PROBLEM TO SOLVE: From the first line of the items through the line containing "Action: click(x=1441, y=162)", give each line as a string in a JSON list, skipping blank lines and leaving the pictures out.

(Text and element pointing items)
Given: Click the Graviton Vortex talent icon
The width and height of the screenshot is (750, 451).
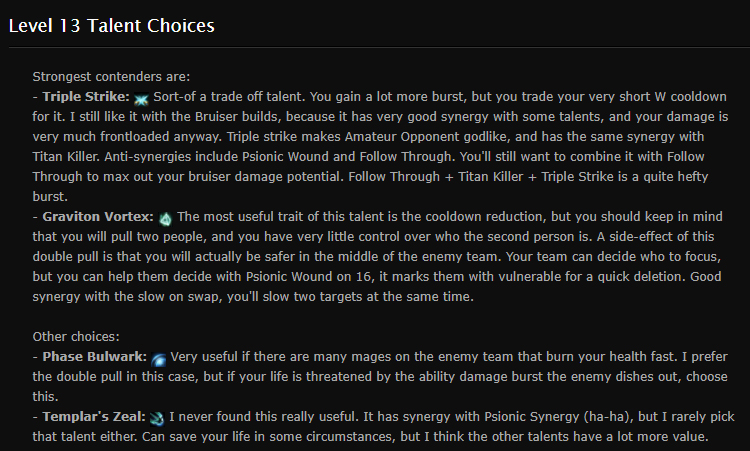Looking at the screenshot, I should 165,219.
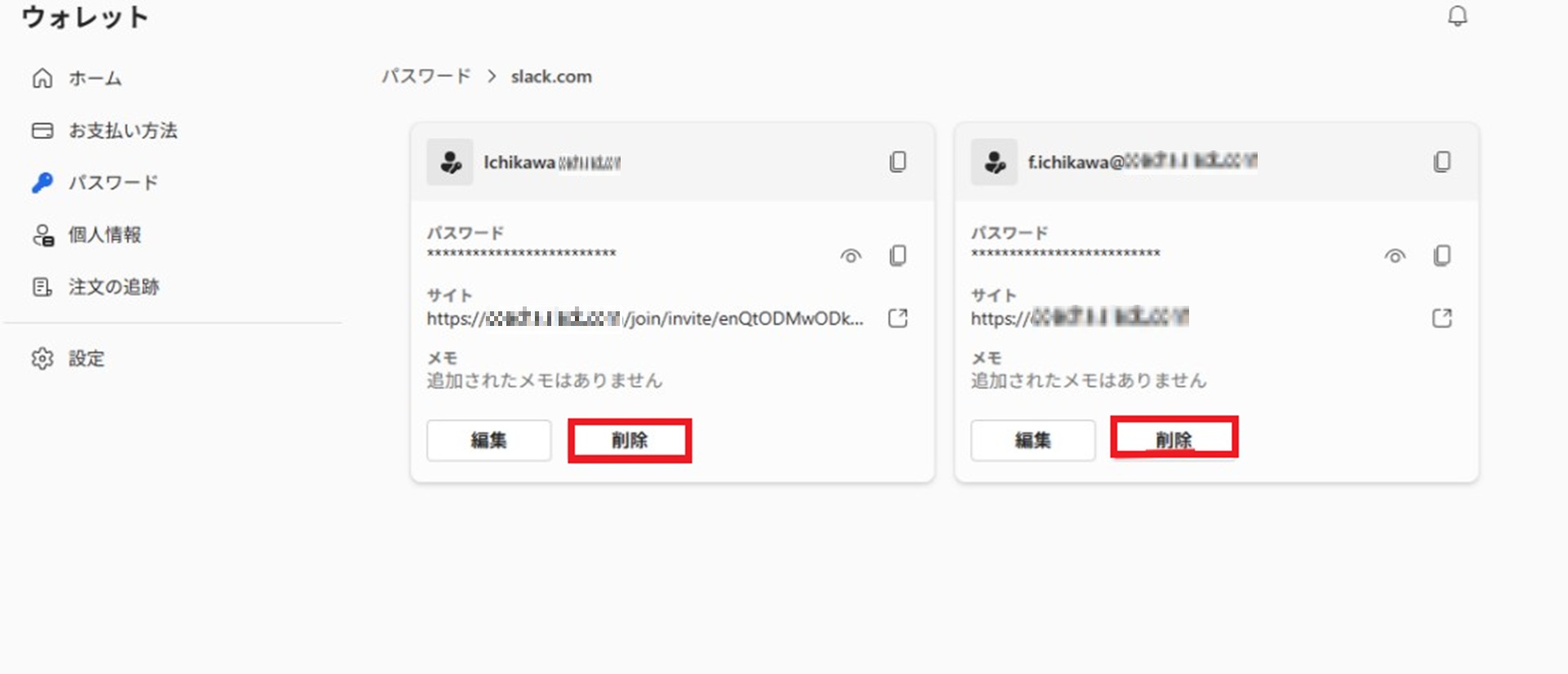
Task: Copy the f.ichikawa@ email username
Action: click(x=1441, y=162)
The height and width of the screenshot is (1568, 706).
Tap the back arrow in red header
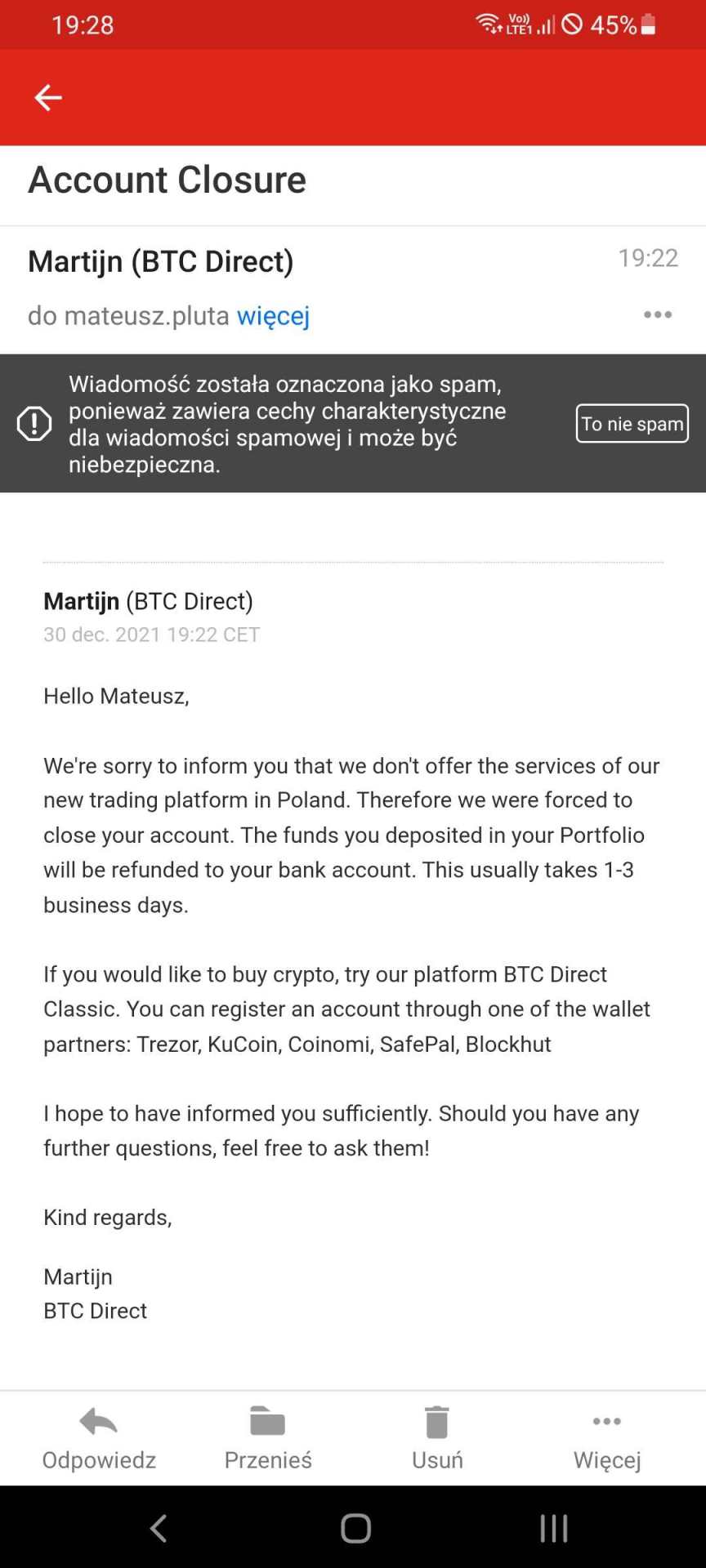click(x=48, y=97)
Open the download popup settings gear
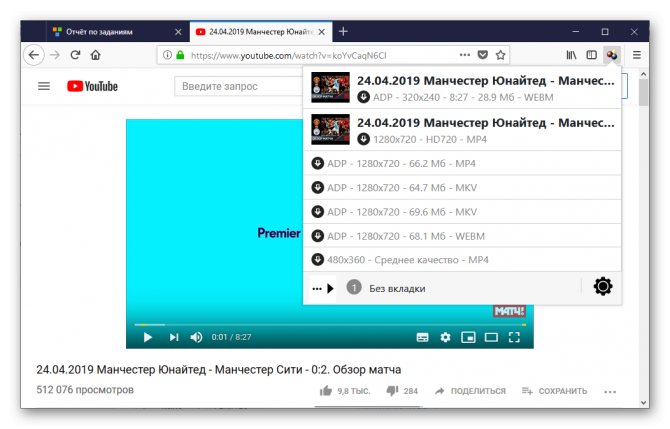 pos(603,288)
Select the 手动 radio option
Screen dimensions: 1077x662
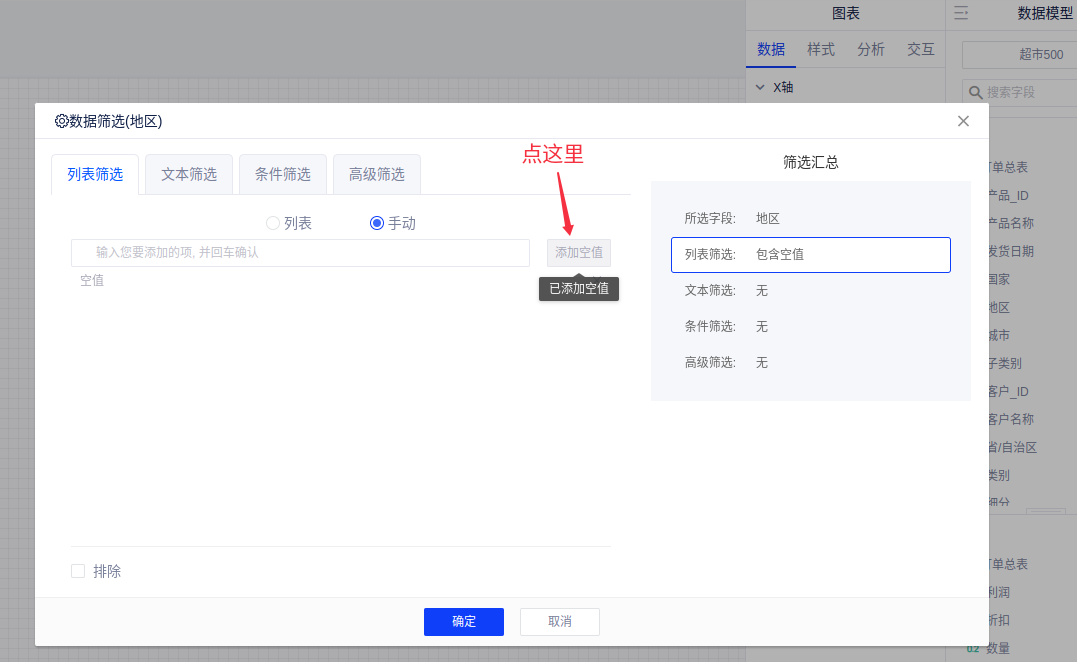coord(377,223)
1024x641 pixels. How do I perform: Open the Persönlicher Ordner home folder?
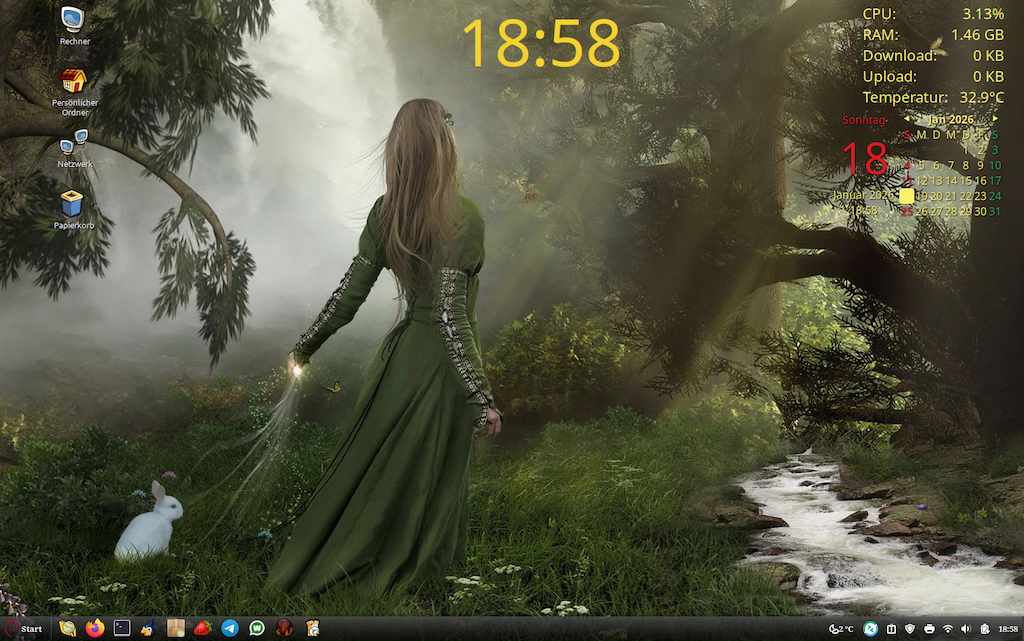74,82
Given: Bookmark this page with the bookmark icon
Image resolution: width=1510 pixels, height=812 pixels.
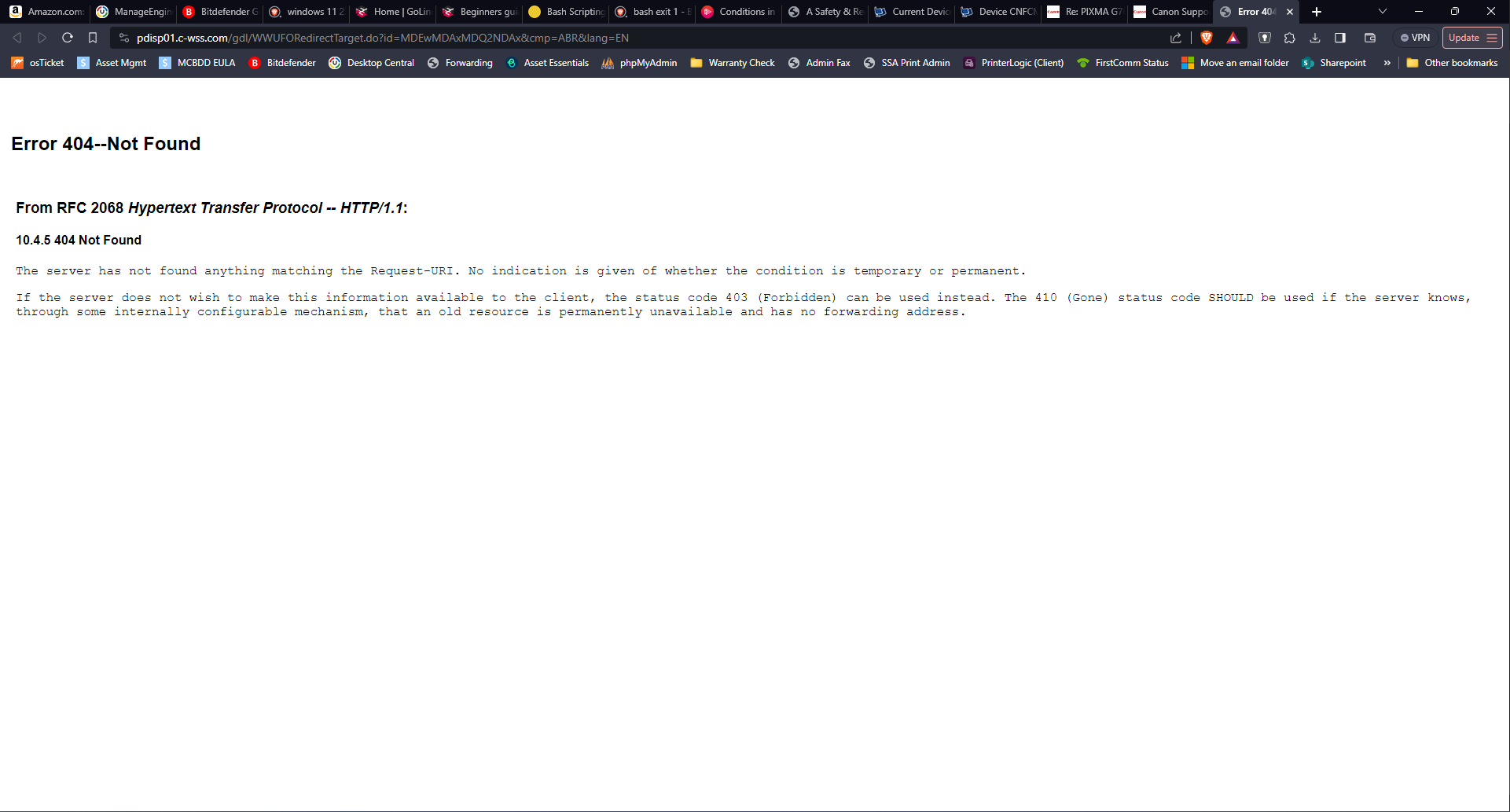Looking at the screenshot, I should click(x=93, y=38).
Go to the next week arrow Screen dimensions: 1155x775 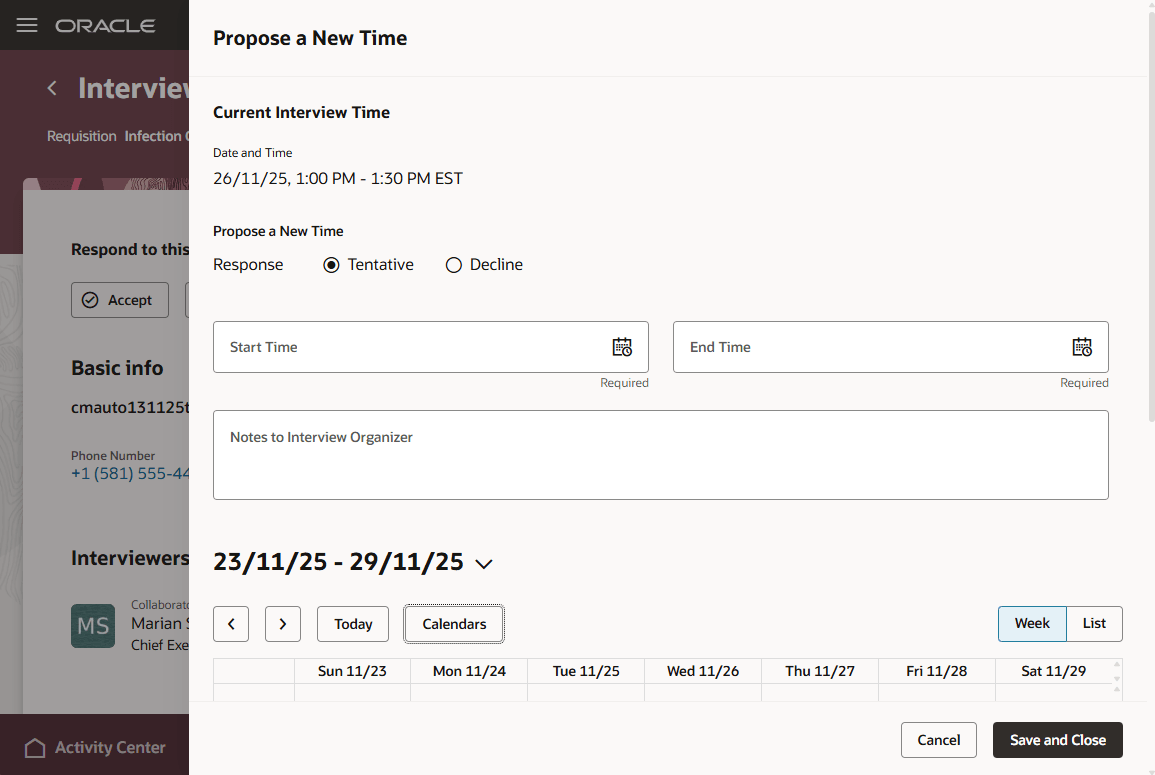282,623
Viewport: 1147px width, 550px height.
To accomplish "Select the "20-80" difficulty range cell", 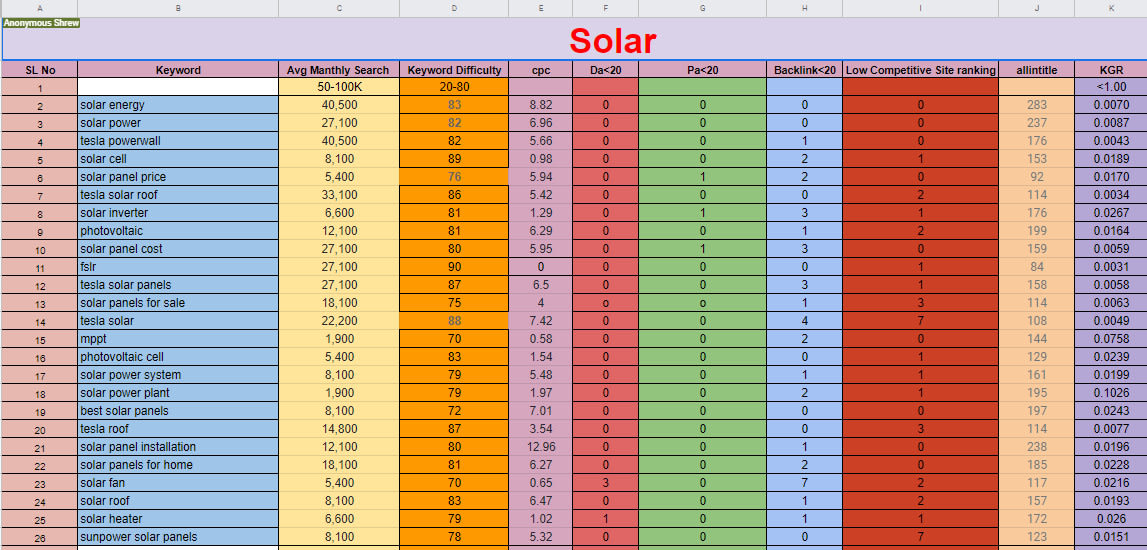I will point(454,87).
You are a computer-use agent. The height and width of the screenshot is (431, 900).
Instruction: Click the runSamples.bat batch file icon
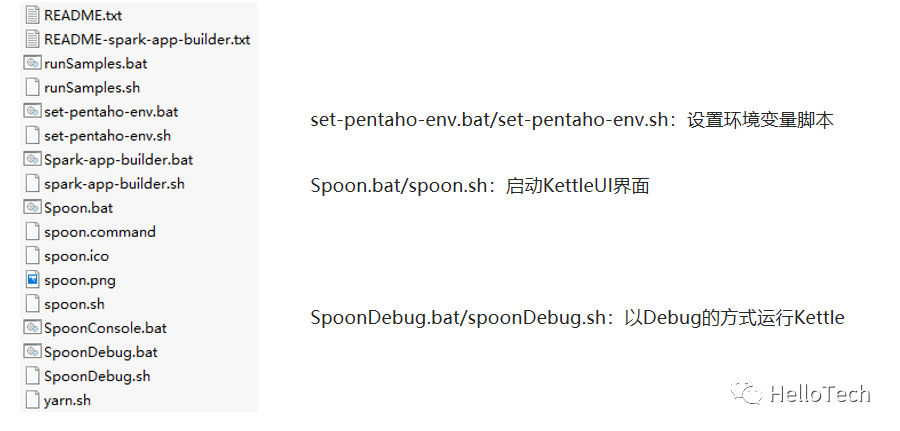coord(32,64)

EXERCISE RESULT:
[
  "Given: Click the Graviton Vortex talent icon",
  "The width and height of the screenshot is (750, 451).",
  "Looking at the screenshot, I should 165,219.",
  "Task: Copy the f.ichikawa@ email username",
  "Action: click(x=1441, y=162)"
]